• Requisitos das tarefas:
1: Segundo o texto sobre os animais de companhia, em que situação estes animais se tornam descartáveis?
2: Dê seguimento ao texto sobre os animais de companhia, começando logo depois da sua última frase.

• Excerto:
§

Corpos confinados, ou a reinvenção da vida frágil
Se a relação com os animais de companhia passa por corpos que se afetam mutuamente, esse não é um processo linear nem estável, devido à tonalidade dos afetos envolvidos. Por vezes, estes animais são vistos como próximos, com um nome, individualidade e personalidade próprios. Outras vezes tornam-se descartáveis, caso deixem de ser vistos como adaptados às necessidades e estilos de vida dos humanos. Não deixam, assim, de ocupar uma zona cinzenta entre o animal e o humano. Uma ambivalência que atravessa o modo como os humanos se relacionam com todos os animais, de companhia ou não, e que contribui para a manutenção de um sistema de valores baseado na excecionalidade do humano sobre outras espécies, e do estatuto superior do primeiro sobre as últimas.
O estatuto dos animais de companhia nas famílias é, por isso, instável. Num momento, considerados úteis, amigos, companheiros, enquanto se ajustam às expectativas humanas; no seguinte, uma ameaça, por exemplo quando vistos como portadores de uma doença transmissível aos humanos, tornando-se uma vida indesejável, e de que é possível dispor. Esta condição precária é inflacionada por condições estruturais de incerteza e desigualdade que também afligem as vidas dos humanos. A pobreza, a instabilidade laboral e económica, a falta de acesso a cuidados de saúde, a fragilidade das redes interpessoais, afetam transversalmente as vidas de humanos e animais que vivem em conjunto. Uns e outros partilham esta condição de precariedade, que é urgente reconhecer, e atender.

§

• Material fornecido:
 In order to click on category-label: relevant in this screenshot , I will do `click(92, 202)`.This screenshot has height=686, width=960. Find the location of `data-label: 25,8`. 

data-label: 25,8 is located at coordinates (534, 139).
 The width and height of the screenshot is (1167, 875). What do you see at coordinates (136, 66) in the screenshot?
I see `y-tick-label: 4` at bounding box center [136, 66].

§

• Lista de respostas:
1: Quando deixam de ser vistos como adaptados às necessidades e estilos de vida dos humanos.

2:
Talvez este ano de 2020 nos tenha trazido uma oportunidade rara para operar este reconhecimento. Por via da pandemia, fomos obrigados a recolher ao espaço confinado da casa, enfrentando o medo, a ansiedade, a angústia e a incerteza de um tempo com regras desconhecidas. Neste lugar pandémico-distópico, os animais de companhia constituíram um foco de resistência. Uma suspensão das regras do distanciamento social, uma válvula de escape do confinamento, pela forma como ignoraram as leis que impediram temporariamente os corpos de se tocarem, de se afetarem. Leis que admitiram o uso do espaço público por humanos, desde que acompanhados pelos seus cães. Mas leis que também impediram os abraços. E que aos animais passaram ao lado. Cães e gatos, principalmente, continuaram a invadir os corpos dos seus humanos. A “afetá-los”. E nisto também podem ser lidos como símbolos de uma resistência, no espaço privado, à nova hegemonia que barra a interação afetiva. Os animais não sabem o que é, nem respeitam, o “distanciamento social”, e os seus donos agradecem. Corpos confinados, mas não distanciados, equilibrando-se em cima do muro estreito das suas vidas precárias. Talvez os humanos ganhem uma nova consciência, mais aguda, da fragilidade partilhada. E da necessidade de, como diz o filósofo Harmut Rosa, aprender um novo “modo de ressonância”, que nos conduza a uma convivência mais harmoniosa com outras espécies: “parar, aprender a escutar, e só então responder”, em lugar de “fixar e controlar”.